» REQUIRED WORK: Convert the entries starting at the line containing "Click the Windows Update icon in the sidebar" and ending at the line containing "Click the Difference" into a JSON list of strings, one per line, with blank lines omitted.

-------

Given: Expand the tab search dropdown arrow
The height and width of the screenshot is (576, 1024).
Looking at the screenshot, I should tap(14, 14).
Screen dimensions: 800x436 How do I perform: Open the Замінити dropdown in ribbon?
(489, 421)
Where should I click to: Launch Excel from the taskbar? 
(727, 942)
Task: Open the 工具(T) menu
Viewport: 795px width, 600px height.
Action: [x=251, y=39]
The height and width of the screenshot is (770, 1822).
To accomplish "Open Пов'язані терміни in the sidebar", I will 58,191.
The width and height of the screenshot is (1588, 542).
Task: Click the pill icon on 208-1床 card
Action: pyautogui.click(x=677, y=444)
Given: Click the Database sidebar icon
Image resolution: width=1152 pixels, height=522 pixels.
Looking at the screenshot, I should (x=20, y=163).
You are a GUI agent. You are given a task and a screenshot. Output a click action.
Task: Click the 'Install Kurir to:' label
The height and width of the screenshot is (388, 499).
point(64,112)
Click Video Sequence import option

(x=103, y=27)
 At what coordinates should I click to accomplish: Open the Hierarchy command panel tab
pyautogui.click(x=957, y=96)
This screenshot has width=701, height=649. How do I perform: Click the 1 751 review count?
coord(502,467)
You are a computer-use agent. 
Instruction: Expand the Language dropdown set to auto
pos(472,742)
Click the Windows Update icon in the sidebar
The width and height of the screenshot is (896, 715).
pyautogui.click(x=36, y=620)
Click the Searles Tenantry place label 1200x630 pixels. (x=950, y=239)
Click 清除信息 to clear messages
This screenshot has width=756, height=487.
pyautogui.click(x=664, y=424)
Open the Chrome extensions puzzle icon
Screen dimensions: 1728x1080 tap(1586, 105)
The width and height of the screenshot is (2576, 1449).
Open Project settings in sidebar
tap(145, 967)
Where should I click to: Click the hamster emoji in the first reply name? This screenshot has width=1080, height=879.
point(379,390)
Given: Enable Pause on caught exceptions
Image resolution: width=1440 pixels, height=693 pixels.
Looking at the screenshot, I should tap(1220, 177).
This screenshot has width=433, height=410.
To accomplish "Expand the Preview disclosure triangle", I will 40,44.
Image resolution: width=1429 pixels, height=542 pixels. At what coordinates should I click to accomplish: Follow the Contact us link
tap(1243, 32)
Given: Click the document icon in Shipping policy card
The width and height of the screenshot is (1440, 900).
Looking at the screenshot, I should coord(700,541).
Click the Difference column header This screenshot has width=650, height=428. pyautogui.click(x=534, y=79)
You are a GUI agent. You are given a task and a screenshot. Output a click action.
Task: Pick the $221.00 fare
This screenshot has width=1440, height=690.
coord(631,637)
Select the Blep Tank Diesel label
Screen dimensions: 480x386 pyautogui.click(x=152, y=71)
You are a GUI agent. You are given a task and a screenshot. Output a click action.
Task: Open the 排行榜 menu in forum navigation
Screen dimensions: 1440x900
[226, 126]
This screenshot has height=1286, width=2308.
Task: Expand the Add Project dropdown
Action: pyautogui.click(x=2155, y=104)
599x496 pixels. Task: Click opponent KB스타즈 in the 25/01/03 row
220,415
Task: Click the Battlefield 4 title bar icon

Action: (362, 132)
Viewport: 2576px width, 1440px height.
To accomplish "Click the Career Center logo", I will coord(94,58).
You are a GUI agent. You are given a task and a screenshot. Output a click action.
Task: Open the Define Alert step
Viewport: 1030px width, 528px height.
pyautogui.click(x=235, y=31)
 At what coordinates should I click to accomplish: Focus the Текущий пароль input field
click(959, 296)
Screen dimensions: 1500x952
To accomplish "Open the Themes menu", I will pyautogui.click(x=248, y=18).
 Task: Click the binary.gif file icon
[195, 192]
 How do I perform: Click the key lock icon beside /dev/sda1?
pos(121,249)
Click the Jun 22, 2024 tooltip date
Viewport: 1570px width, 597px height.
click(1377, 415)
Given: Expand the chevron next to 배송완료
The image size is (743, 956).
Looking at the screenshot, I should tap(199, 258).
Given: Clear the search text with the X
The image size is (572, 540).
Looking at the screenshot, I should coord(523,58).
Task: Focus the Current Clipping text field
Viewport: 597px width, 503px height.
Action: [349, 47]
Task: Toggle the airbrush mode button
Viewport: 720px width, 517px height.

-------

» FULL OUTPUT:
[
  "Click the Windows Update icon in the sidebar",
  "The width and height of the screenshot is (896, 715).",
  "pyautogui.click(x=36, y=620)",
  "Click the Searles Tenantry place label 1200x630 pixels. (x=950, y=239)",
  "Click 清除信息 to clear messages",
  "This screenshot has width=756, height=487.",
  "pyautogui.click(x=664, y=424)",
  "Open the Chrome extensions puzzle icon",
  "Screen dimensions: 1728x1080 tap(1586, 105)",
  "The width and height of the screenshot is (2576, 1449).",
  "Open Project settings in sidebar",
  "tap(145, 967)",
  "Where should I click to: Click the hamster emoji in the first reply name? This screenshot has width=1080, height=879.",
  "point(379,390)",
  "Given: Enable Pause on caught exceptions",
  "Image resolution: width=1440 pixels, height=693 pixels.",
  "Looking at the screenshot, I should tap(1220, 177).",
  "This screenshot has width=433, height=410.",
  "To accomplish \"Expand the Preview disclosure triangle\", I will 40,44.",
  "Image resolution: width=1429 pixels, height=542 pixels. At what coordinates should I click to accomplish: Follow the Contact us link",
  "tap(1243, 32)",
  "Given: Click the document icon in Shipping policy card",
  "The width and height of the screenshot is (1440, 900).",
  "Looking at the screenshot, I should coord(700,541).",
  "Click the Difference column header This screenshot has width=650, height=428. pyautogui.click(x=534, y=79)"
]